Détails de l'exercice> Recopiez à l'identique les lignes situées entre celle qui contient "Describe the element at coordinates (493, 465)" et celle qui contient "price-axis-label: 3963.750 is", ces deux lignes comprises. Laissez les images de côté dans votre réponse.

:: Données fournies ::

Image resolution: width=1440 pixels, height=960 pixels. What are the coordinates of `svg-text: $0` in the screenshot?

:::
:: Données fournies ::

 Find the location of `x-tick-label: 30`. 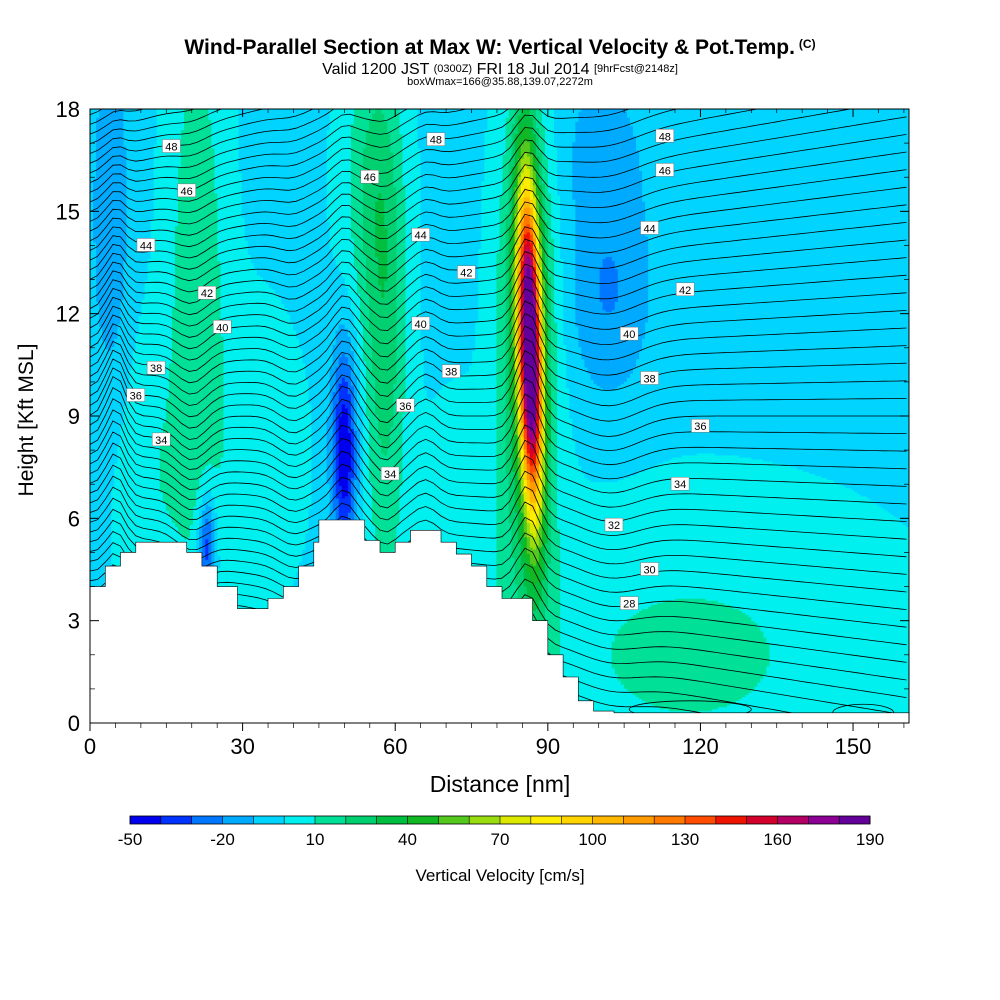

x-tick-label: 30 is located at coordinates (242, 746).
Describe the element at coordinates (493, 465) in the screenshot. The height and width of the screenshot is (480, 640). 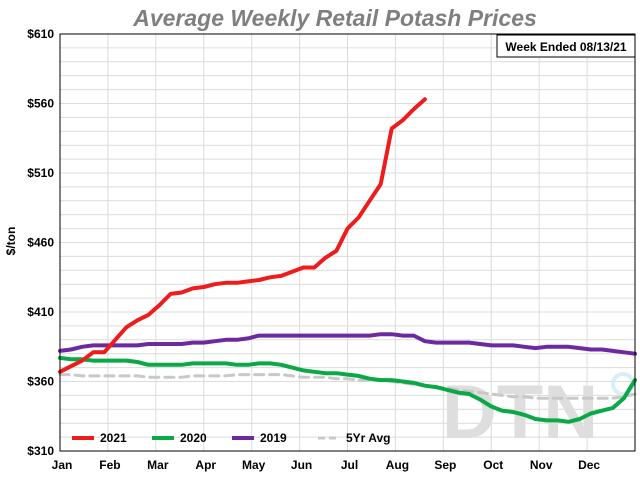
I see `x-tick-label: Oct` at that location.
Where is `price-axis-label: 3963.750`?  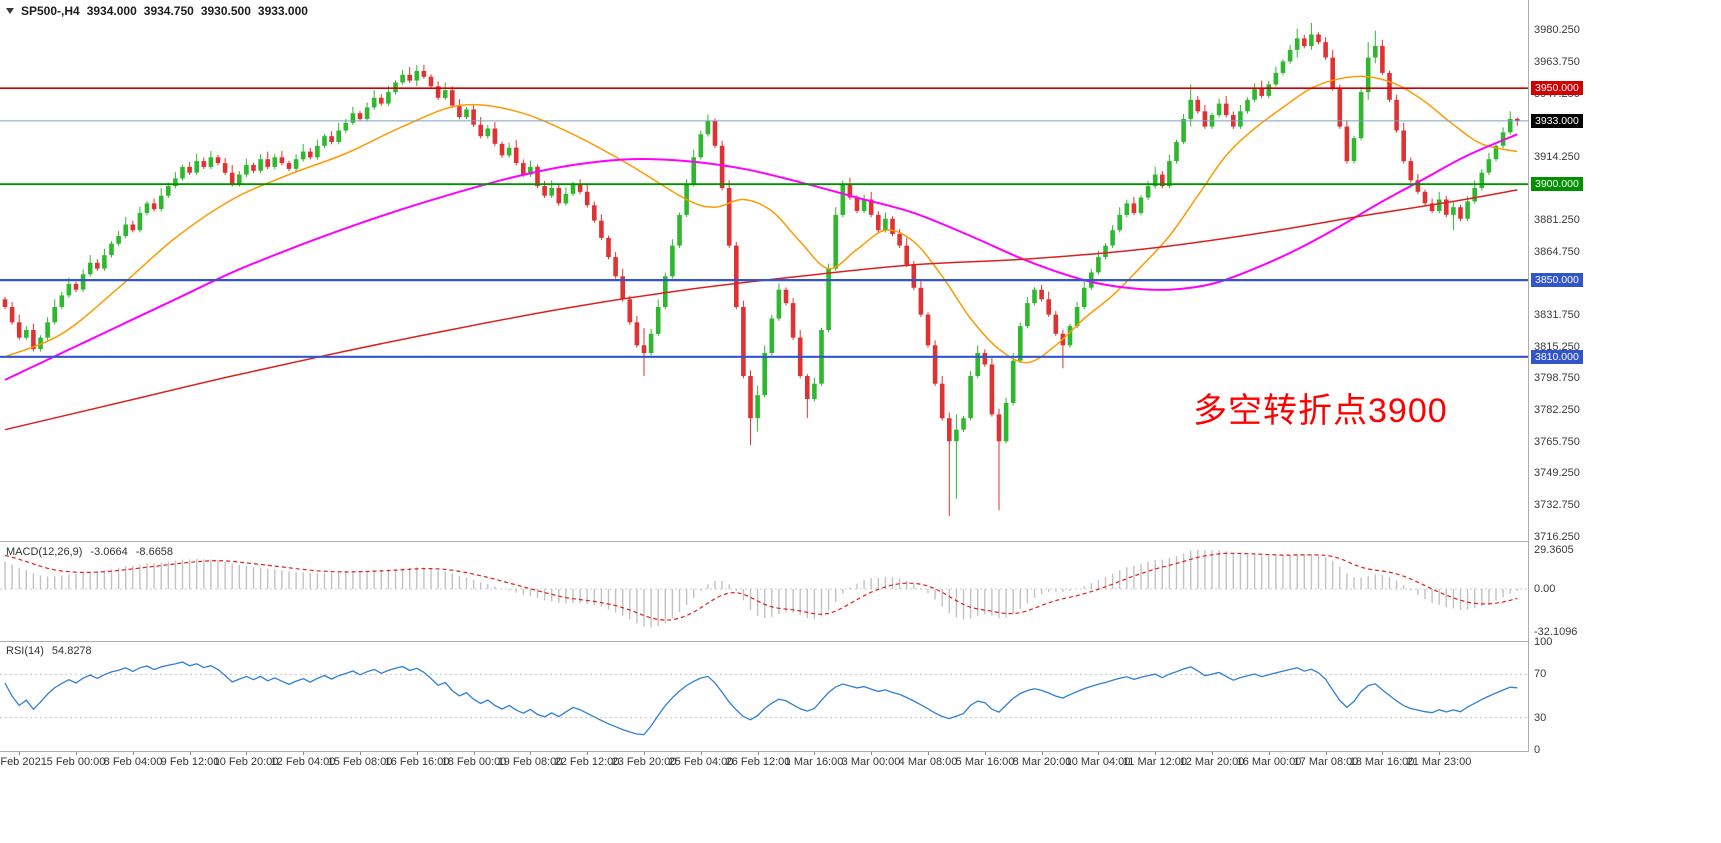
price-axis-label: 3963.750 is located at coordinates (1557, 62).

:::
:: Données fournies ::

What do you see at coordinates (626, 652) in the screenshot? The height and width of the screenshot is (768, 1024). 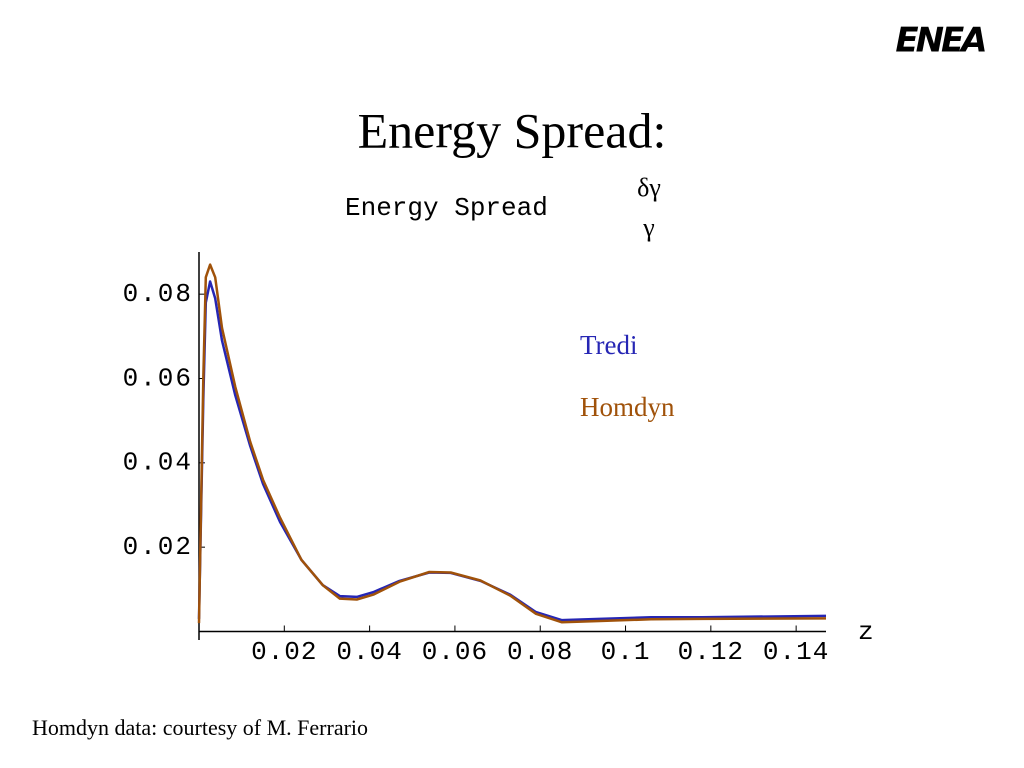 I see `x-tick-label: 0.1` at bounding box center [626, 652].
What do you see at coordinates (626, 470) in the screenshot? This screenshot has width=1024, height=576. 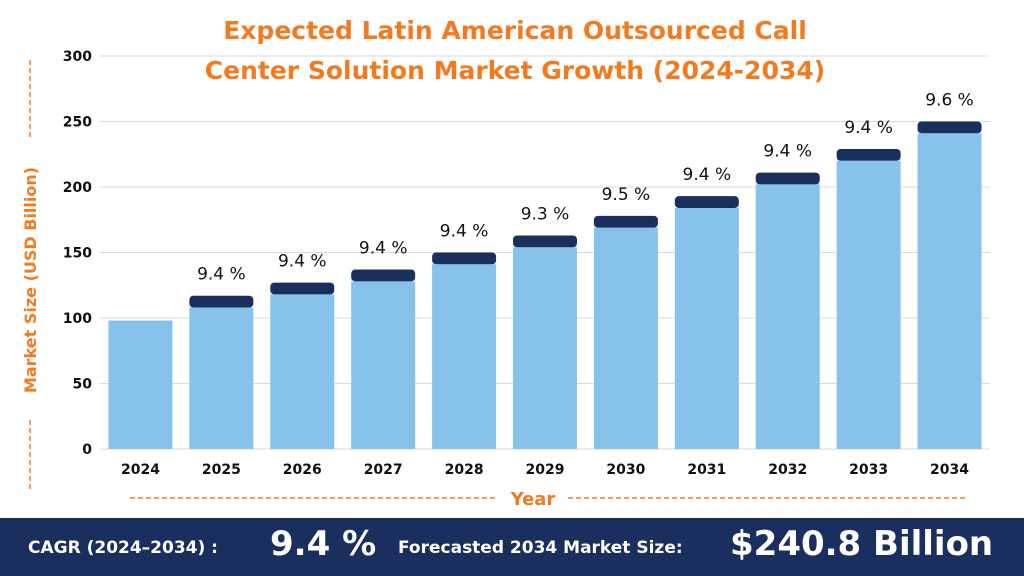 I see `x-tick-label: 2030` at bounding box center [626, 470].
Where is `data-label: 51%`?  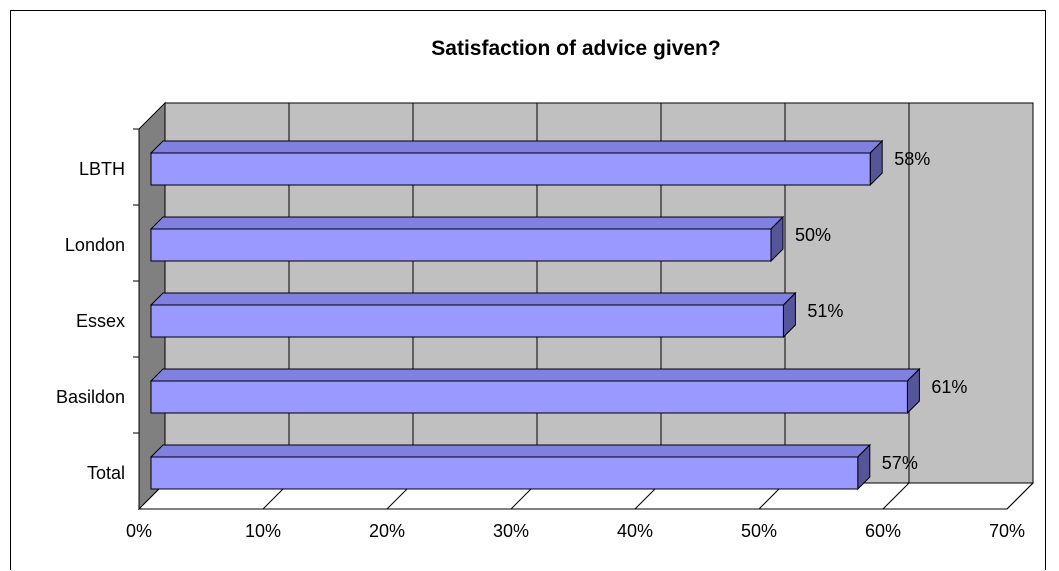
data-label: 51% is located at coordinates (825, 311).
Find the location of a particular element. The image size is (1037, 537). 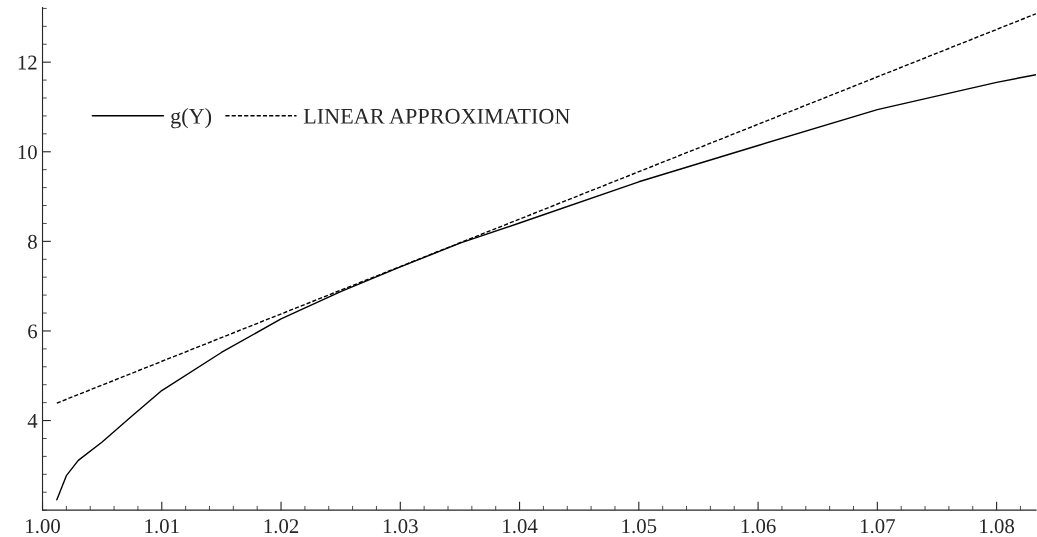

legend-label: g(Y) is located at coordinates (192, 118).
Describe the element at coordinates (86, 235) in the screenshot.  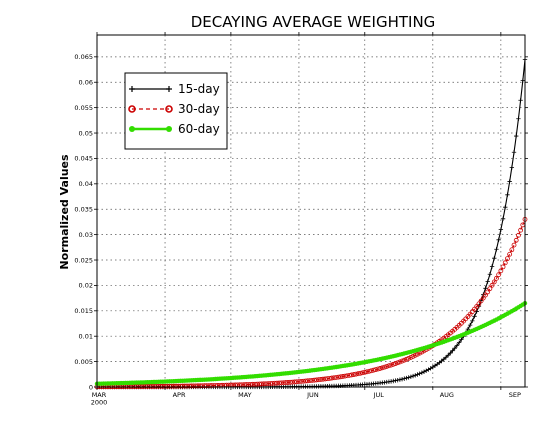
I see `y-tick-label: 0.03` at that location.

:::

Corrigé>
Describe the element at coordinates (493, 465) in the screenshot. The height and width of the screenshot is (480, 640). 
I see `x-tick-label: Oct` at that location.
Where is `price-axis-label: 3963.750`?  
price-axis-label: 3963.750 is located at coordinates (1557, 62).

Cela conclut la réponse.